AMA does the Annual National competition and you can always find out the schedule by going to: www.modelaircraft.org/events and checking or www.natsnews.org to follow it.
I am always impressed with the scale a/c builders in the UK. At Duxford in 1997 I saw 4 ME-110s, 5 Spitfires, 3 Hurricanes, Stukas, B-25s and a few crashes one weekend - and the smallest was 6 foot in wingspan. By now the workmanship is even higher due to better materials to build a/c with.

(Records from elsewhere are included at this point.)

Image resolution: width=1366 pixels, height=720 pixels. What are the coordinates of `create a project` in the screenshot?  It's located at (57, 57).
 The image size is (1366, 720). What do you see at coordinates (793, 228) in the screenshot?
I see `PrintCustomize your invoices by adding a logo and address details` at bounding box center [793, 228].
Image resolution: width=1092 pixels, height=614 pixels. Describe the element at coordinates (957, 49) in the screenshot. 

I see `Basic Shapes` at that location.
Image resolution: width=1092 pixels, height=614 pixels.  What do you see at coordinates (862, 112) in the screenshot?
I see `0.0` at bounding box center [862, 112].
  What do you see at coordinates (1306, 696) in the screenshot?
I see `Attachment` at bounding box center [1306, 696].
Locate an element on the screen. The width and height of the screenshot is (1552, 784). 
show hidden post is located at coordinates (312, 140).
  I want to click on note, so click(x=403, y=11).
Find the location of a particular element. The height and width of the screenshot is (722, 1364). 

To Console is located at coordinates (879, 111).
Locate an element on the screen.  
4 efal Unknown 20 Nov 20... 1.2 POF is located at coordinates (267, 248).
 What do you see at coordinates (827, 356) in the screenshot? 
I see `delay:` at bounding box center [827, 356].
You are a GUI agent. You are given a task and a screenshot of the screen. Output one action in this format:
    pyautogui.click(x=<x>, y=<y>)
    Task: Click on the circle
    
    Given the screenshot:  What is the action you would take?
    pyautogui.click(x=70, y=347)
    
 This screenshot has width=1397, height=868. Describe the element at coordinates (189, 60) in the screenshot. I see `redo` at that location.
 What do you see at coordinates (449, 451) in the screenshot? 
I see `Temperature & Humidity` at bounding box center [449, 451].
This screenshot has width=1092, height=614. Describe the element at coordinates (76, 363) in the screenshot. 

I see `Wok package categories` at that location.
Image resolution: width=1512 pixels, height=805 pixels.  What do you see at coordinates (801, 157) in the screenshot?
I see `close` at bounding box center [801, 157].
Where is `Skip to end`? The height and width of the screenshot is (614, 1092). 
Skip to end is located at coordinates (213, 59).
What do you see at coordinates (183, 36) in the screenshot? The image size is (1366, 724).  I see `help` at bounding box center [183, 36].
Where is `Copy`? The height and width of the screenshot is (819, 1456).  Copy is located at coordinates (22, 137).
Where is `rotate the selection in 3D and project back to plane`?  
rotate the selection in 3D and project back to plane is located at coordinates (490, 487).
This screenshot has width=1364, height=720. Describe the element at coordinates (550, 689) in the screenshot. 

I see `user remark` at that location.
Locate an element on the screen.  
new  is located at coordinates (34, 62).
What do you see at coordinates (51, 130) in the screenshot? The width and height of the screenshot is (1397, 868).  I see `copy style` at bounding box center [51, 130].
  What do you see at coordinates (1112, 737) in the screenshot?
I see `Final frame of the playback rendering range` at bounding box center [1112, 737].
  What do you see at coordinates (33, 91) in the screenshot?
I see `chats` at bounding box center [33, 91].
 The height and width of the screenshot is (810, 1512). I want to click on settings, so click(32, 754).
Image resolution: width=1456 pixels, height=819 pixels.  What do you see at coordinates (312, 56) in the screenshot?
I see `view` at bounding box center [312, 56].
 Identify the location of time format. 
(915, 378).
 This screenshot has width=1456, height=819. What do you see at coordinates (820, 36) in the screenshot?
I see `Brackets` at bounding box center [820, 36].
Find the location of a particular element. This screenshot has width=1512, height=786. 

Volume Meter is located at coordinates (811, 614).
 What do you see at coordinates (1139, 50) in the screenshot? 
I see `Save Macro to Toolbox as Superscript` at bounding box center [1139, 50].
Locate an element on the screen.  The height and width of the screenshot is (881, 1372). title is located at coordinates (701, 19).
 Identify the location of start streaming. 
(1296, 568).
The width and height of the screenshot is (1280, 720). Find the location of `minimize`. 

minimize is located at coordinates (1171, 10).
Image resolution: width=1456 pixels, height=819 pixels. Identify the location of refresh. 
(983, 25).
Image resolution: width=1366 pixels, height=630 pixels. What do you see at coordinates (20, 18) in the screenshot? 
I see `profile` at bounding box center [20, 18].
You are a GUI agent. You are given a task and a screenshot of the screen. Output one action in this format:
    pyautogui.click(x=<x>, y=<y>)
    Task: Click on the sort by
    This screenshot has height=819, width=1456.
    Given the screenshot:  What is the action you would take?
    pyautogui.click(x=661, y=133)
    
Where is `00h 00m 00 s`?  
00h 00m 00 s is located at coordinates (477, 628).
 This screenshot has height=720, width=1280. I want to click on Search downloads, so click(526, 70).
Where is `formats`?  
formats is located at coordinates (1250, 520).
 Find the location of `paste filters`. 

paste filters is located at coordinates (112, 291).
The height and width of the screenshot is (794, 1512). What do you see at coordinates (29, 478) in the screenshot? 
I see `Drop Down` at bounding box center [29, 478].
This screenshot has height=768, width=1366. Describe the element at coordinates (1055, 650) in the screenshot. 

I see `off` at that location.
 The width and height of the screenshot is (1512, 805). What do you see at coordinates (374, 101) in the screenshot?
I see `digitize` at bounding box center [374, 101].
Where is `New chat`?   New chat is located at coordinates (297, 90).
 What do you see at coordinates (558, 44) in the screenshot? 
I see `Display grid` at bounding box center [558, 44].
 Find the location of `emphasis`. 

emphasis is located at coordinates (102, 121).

As a modeler you are never be sure that where you fly today will be there tomorrow. Like full scale airports, people will move next to an existing field and then try and shut it down. Even if you prove that that model aircraft make less noise than cars on the road they can still get a field shut down.
Shutting down of full scale airports is done by many people. Local people due it for "noise" and "quality of life" and airports are shut down by politicians who want to get more tax money from the land than they can get from an airport.
The motive of some people in government is to use pubic land that benefits the highest number of people - nobel but sometimes a flawed view. Thus, if a 20 acre site is being used by modelers in the middle of a city, they will likely convert it to baseball, soccer (very popular), or other mass public use which gives good TV news spot to them regardless of who is currently using the site. 75 model aircraft flyers do not have as much voice as 500 soccer moms. This has happened many times.
Once an aircraft field is gone -- R/C or full scale -- it will never return.